RECORD SET
=== Section Start ===
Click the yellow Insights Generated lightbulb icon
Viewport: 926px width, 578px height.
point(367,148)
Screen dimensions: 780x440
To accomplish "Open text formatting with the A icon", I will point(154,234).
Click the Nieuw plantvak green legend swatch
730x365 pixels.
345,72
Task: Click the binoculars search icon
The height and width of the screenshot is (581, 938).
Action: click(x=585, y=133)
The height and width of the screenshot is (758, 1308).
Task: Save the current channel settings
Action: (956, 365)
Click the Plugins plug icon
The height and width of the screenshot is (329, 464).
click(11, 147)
=== Section End ===
=== Section Start ===
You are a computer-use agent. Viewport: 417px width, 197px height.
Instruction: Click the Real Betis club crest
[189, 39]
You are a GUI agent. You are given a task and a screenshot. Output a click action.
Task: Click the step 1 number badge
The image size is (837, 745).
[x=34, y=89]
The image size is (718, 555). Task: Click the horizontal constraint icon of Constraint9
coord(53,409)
=== Section End ===
=== Section Start ===
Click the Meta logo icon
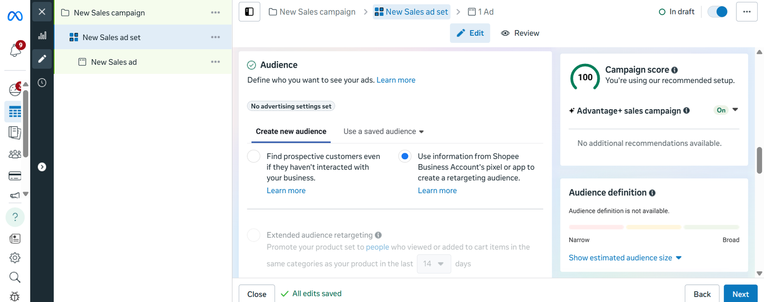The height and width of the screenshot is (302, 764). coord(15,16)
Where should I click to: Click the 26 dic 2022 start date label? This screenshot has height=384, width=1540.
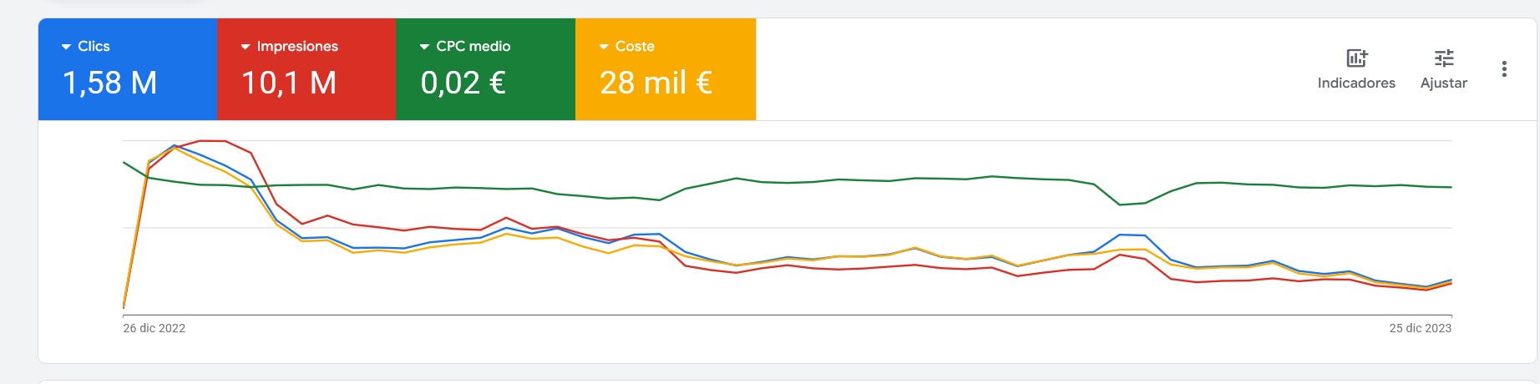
=== Section End ===
WHAT TO WORK ON
Show every line above where "agent" is found.

OUTPUT FOR THIS EXERCISE
You are a computer-use agent. Viewport: 417px width, 197px height.
You are a GUI agent. You are given a task and a screenshot. Output a click action.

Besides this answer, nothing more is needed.